Which brings me around to Ray Davies (the guitar-playing half of The Kinks’ brothers) playing the Black Sheep Stage at the Ottawa Bluesfest on July 11th, 2008.  I’d tried to get onsite in time for at least the last few songs of Ball & Chain but I missed them.  What I did find was a swath of lawnchairs uncharacteristically swarming the Black Sheep Stage.  It was clear that if I wanted a good spot for Davies’ set I was going to have to park myself there for the duration, so I did.  This exposed me to the entirety of Shelby Lynn’s mediocre opening set.  She was touring her album of Dusty Springfield covers so even though I had never heard of the lady before I still recognized a few songs, like Breakfast in Bed and I Only Want to Be with You.  Regardless, her entire show came off as uninspired at best, and had I not been concerned about being shut out of the Black Sheep for Ray Davies I would’ve bailed to any of the other stages.  Luckily I didn’t.

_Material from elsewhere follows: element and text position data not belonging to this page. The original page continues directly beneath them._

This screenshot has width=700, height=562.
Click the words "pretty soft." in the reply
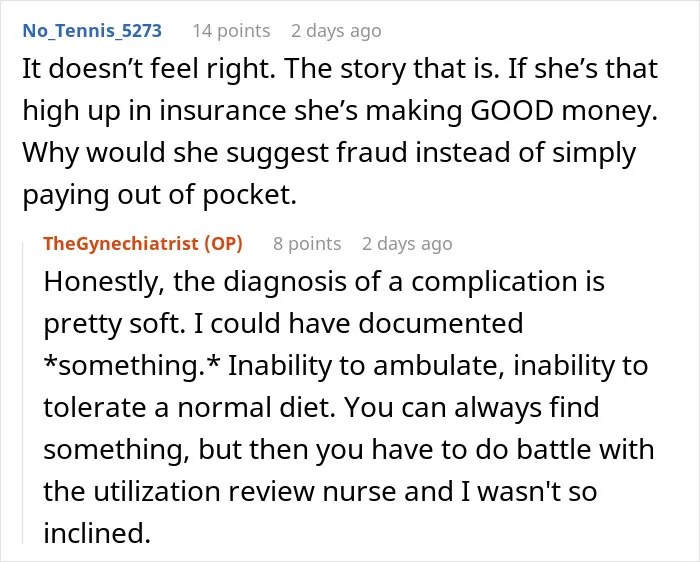(x=114, y=324)
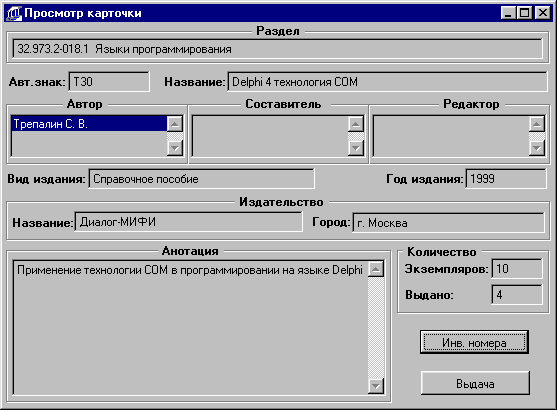Image resolution: width=557 pixels, height=410 pixels.
Task: Click the up arrow of the Анотация scrollbar
Action: tap(376, 269)
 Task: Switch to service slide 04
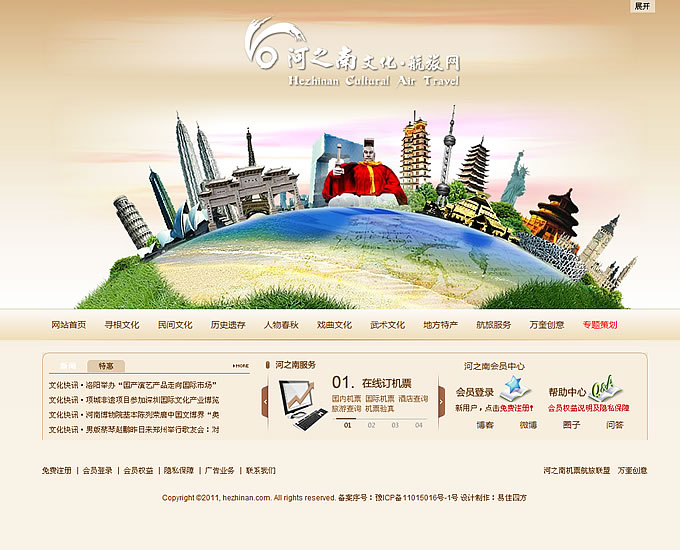coord(419,425)
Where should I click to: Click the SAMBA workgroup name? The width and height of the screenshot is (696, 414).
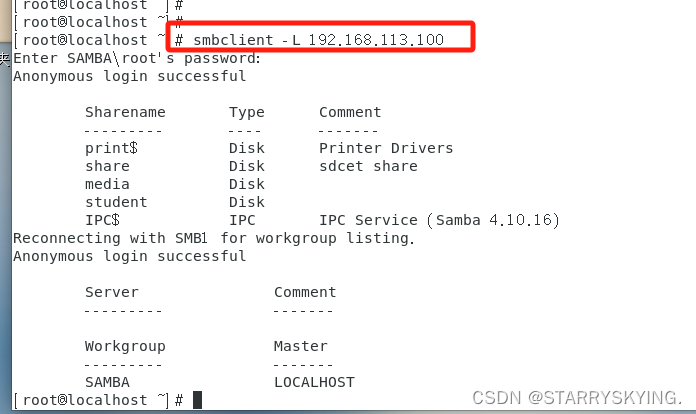107,382
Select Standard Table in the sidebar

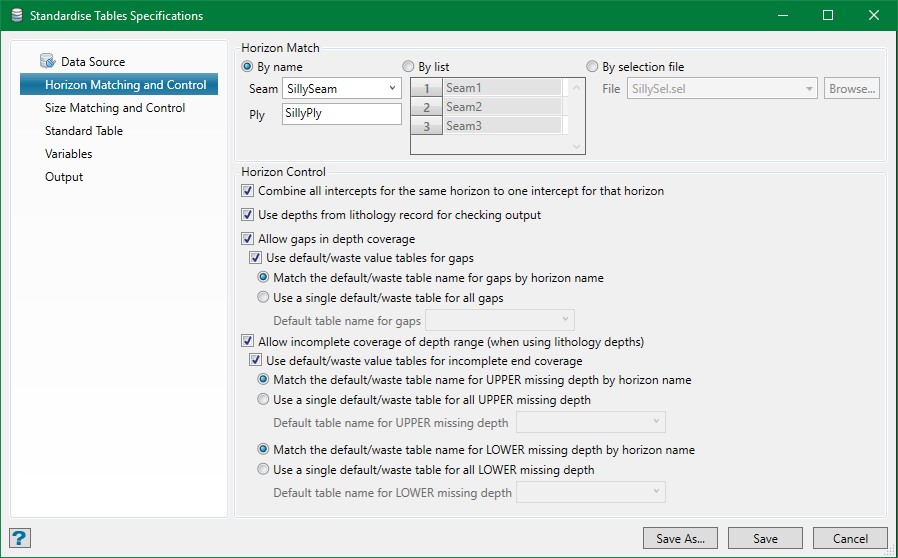[84, 131]
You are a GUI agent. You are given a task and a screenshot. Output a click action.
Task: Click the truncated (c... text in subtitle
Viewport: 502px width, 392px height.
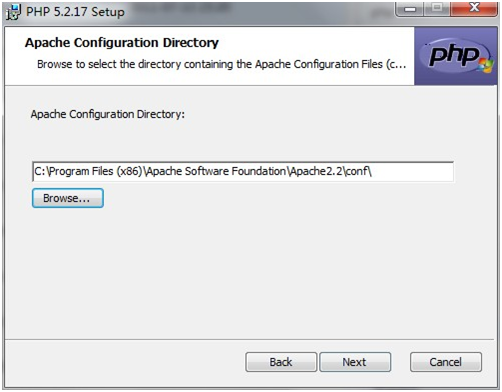pos(396,64)
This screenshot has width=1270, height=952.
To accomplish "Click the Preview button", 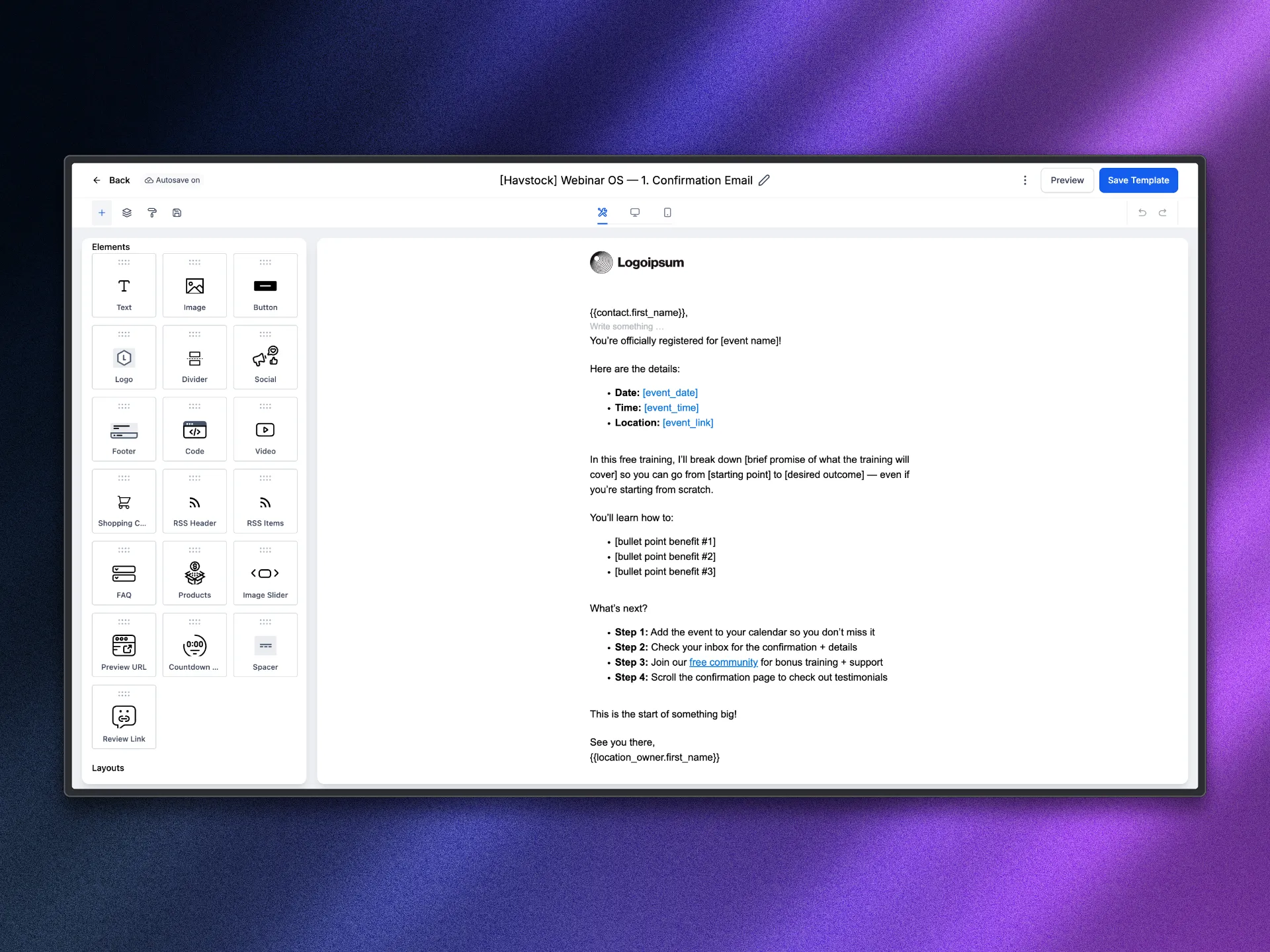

Ray Davies performed as a duo with another guitar player, both of them sitting in chairs.  Not a recipe for an epic rock show but somehow it still was.  The songwriting was just so…right.  Of course he played tons of Kinks tunes like Dedicated Follower of Fashion, Sunny Afternoon, and Where Have All the Good Times Gone** but the new material was – dare I say it? – just about as good as The Kinks songs.  He played tons of stuff I had never heard before and somehow, some way, they were all secretly brilliant.  I swear, Ray Davies must be one of the greatest musical storytellers in the biz.  His songwriting is like Picasso’s drawing of Dove; it’s so simple as to be almost child-like and yet somehow utterly perfect.

It was such a great set.  Thank gawd he didn’t play Destroyer; I might have died.

While the acoustic duo was great of course so many of the songs silently screamed for a full band treatment.  So it was a treat when Shelby’s band (without Shelby) joined the pair onstage for the last two songs, All Day and All of the Night and the set-ending You Really Got Me** and man, it rocked!  They were loosely rehearsed but the band was obviously pumped to be backing up Ray Davies which gave the tunes exactly the right bit of going for it that makes them work so well.

Unfortunately Davies ended by cutting his show short – if I recall this correctly I believe he said he was sick and just couldn’t finish.  And so we were robbed of the encore, which could only have been Lola.  Talk about leaving me wanting more!  Here I had just witnessed pure rock and roll magic on my favourite stage at my favourite festival and yet somehow Ray Davies still managed to leave me disappointed.

I just don’t know how he does it.

*Yeah, yeah, I know there is only one groove on each side of a record.  Gimme a break once in a while wouldja?  

**I was astounded when I first discovered that these weren’t Van Halen songs.